“IRELAND: CHALLENGES AND OPPORTUNITIES IN A GLOBAL COMMUNITY” ADDRESS BY PRESIDENT MCALEESE
“IRELAND: CHALLENGES AND OPPORTUNITIES IN A GLOBAL COMMUNITY” ADDRESS BY PRESIDENT MCALEESE UNIVERSITY OF SAN FRANCISCO
Thank you all for your warm welcome, and thank you to Fr Privett, the faculty and the University for the honour you have bestowed on me today. I am happy to count myself an alumnus of this great university. Since you have honoured this Irishwoman who is President of Ireland I thought I would share with you some reflections on Ireland and its challenges and opportunities in a global community.
Sometimes the challenges crowd your view. Sometimes they don’t feel like challenges but like immovable obstacles or like unnerving threats. In Ireland, as with countries around the globe there is a lot of foreboding about and we do face serious economic challenges at home and not for the first time.

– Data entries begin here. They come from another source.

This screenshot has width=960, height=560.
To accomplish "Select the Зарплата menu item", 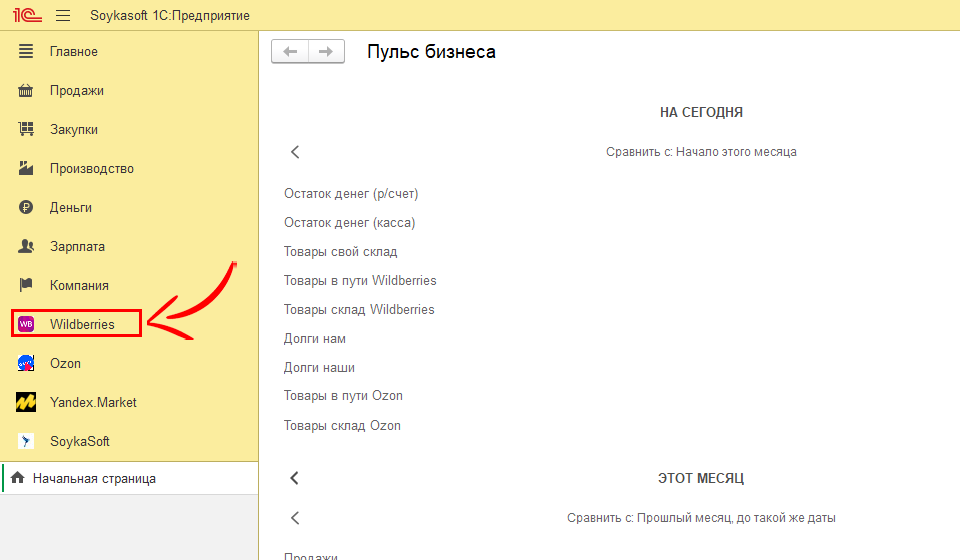I will coord(77,247).
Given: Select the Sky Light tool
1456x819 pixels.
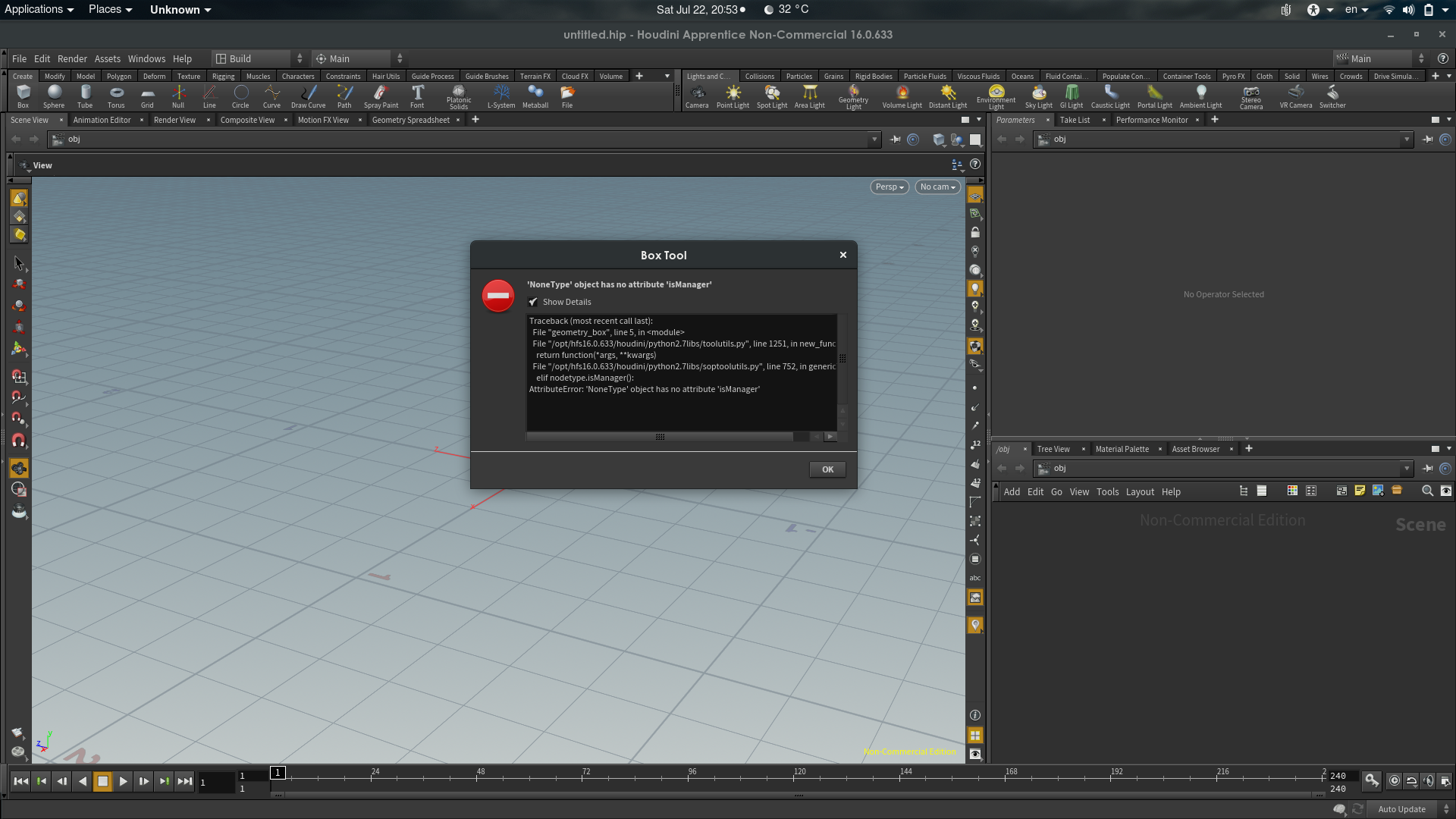Looking at the screenshot, I should coord(1038,96).
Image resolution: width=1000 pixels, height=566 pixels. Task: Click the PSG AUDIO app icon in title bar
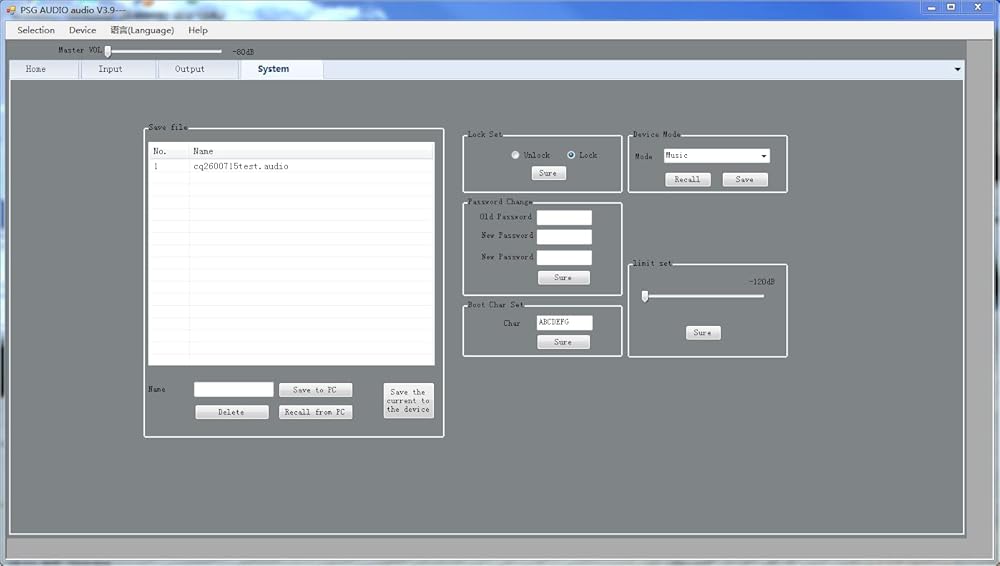tap(10, 10)
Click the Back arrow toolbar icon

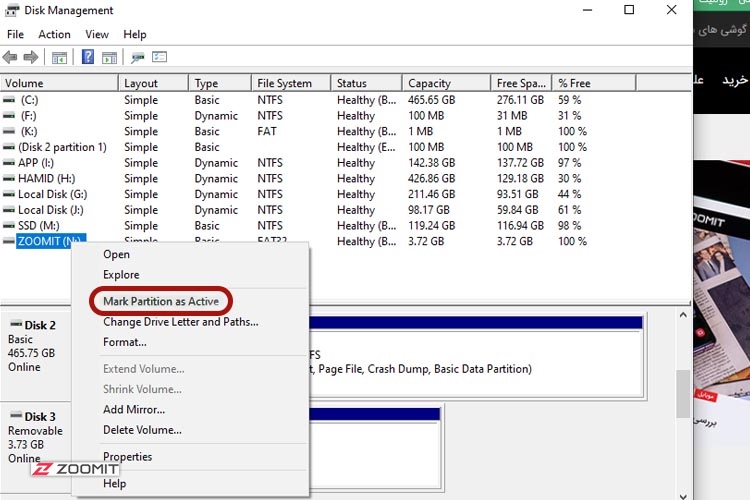click(10, 57)
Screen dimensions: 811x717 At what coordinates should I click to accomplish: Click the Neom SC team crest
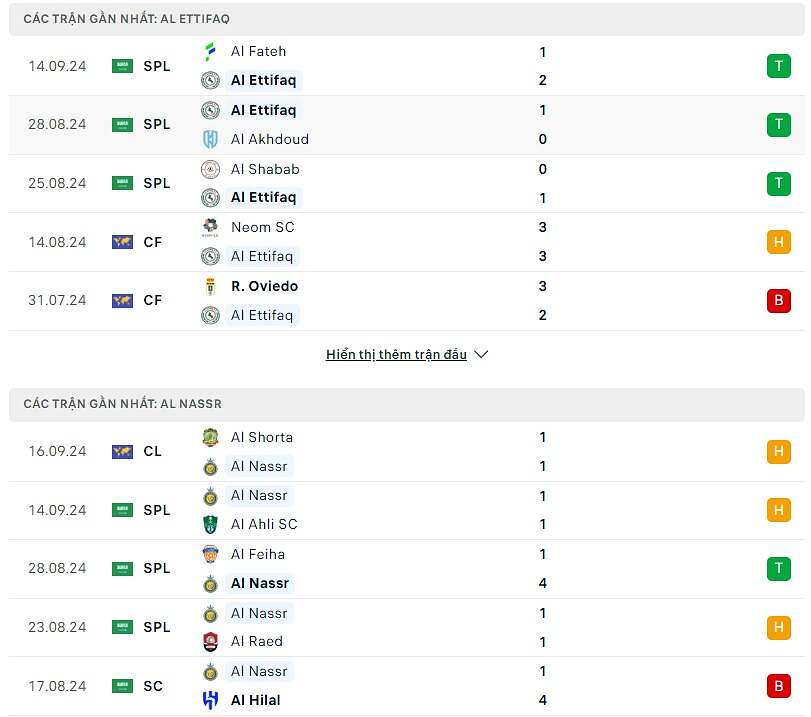(210, 227)
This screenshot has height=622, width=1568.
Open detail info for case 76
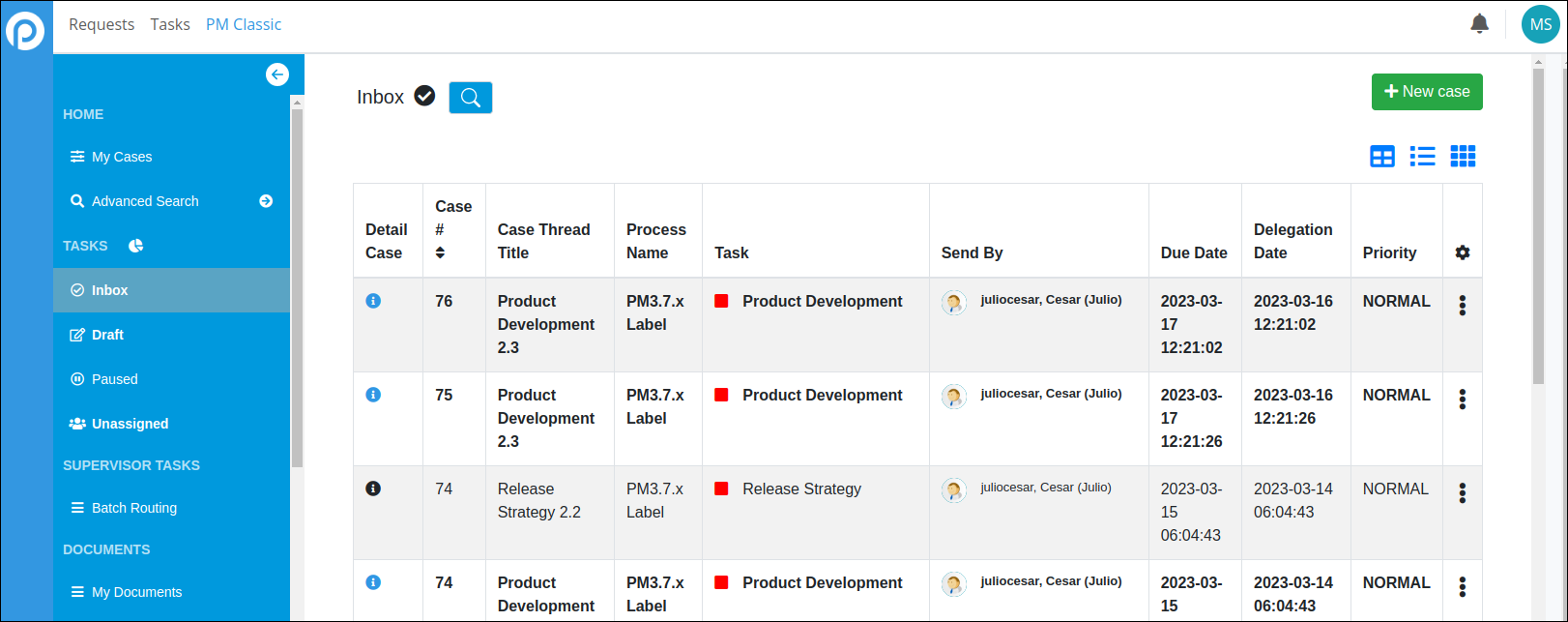click(x=373, y=301)
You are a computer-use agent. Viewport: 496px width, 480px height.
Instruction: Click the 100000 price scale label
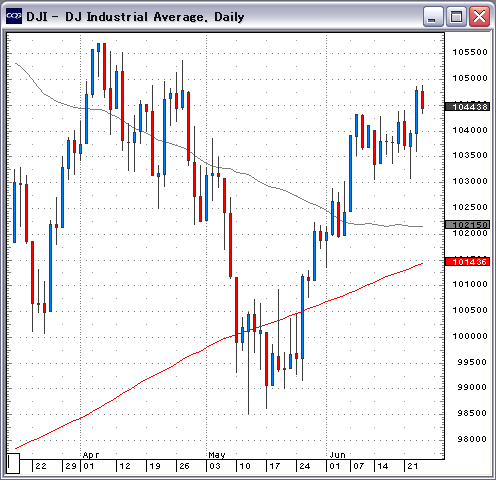[470, 336]
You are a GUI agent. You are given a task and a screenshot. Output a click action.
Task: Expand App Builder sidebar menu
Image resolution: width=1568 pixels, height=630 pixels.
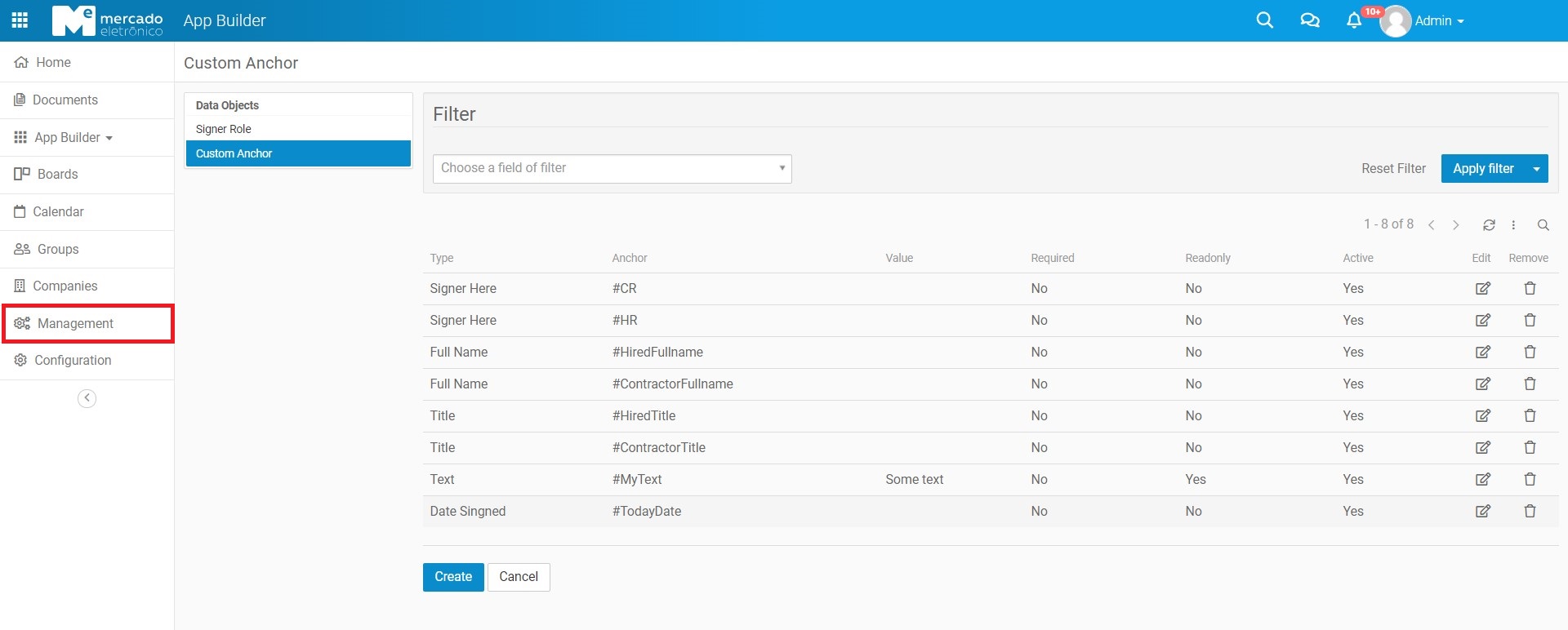pyautogui.click(x=74, y=138)
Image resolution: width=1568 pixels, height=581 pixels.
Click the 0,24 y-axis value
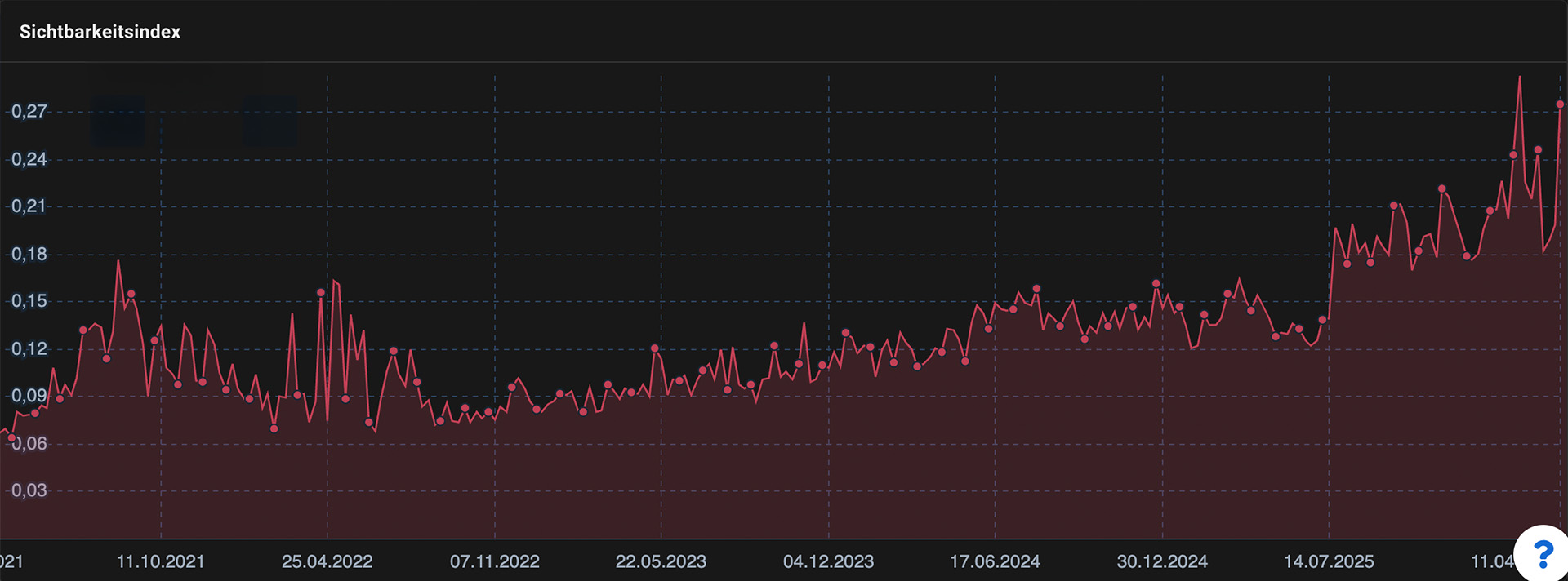pyautogui.click(x=29, y=159)

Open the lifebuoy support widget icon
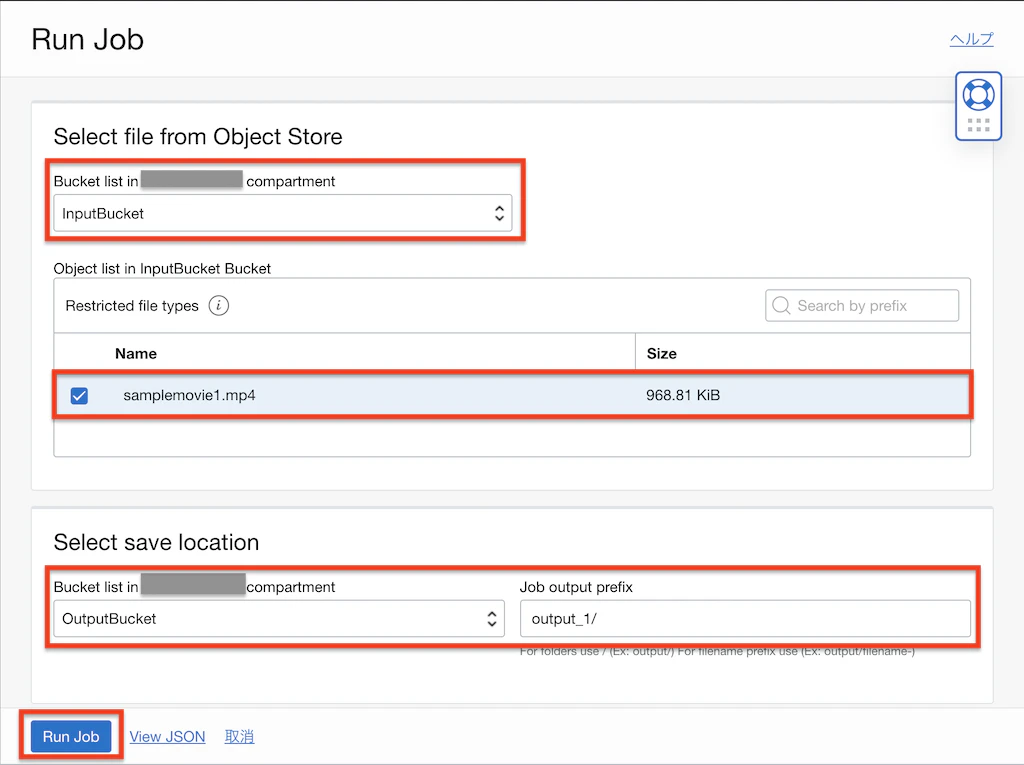pos(978,95)
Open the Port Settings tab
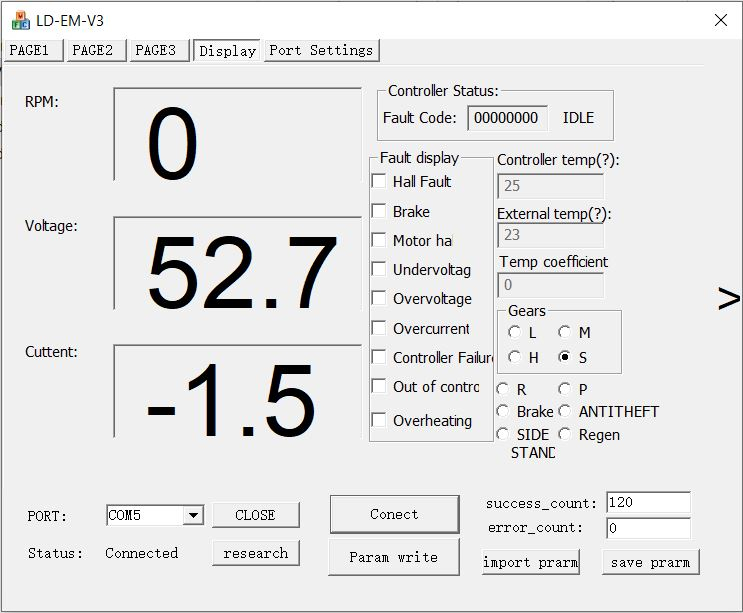743x613 pixels. pyautogui.click(x=321, y=50)
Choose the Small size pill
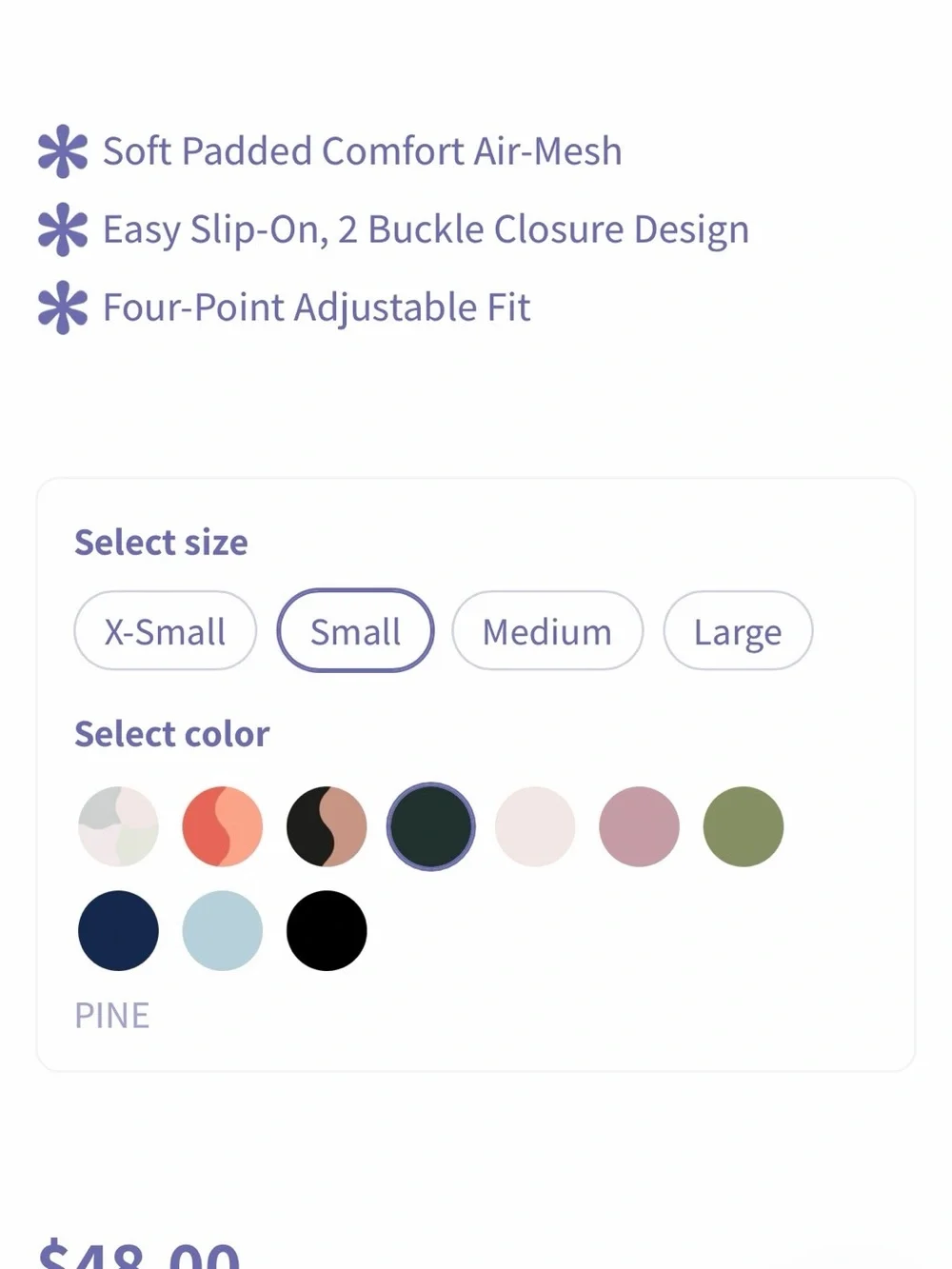 pyautogui.click(x=355, y=631)
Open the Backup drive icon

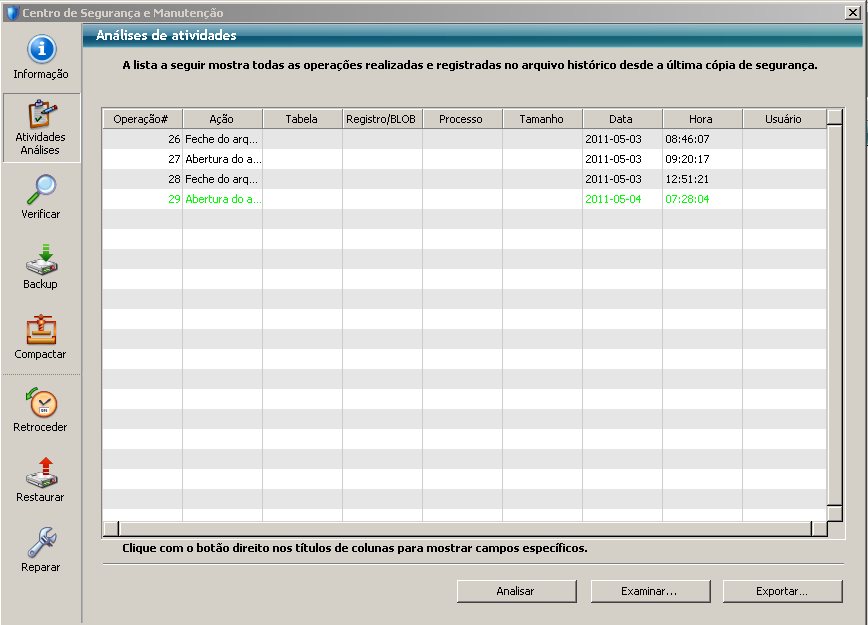point(41,259)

As members of the international community, the earth’s human family, we are also facing not just the challenge of this pressing global financial crisis but also the questions of what we can do to deal effectively with endemic global poverty, climate change, terrorism, state repression and the abuses of human rights that paralyse and waste human potential. There are some obstacles that you can lift with one hand on the crowbar and some you can’t. Most of the problems we face need a lot more than the power of one. Yet the advocacy of one and the charism of one can be a very powerful tool of inspiration and that is something Ireland can bring to the global picture, its story, its advocacy of humanly decent values and its charism.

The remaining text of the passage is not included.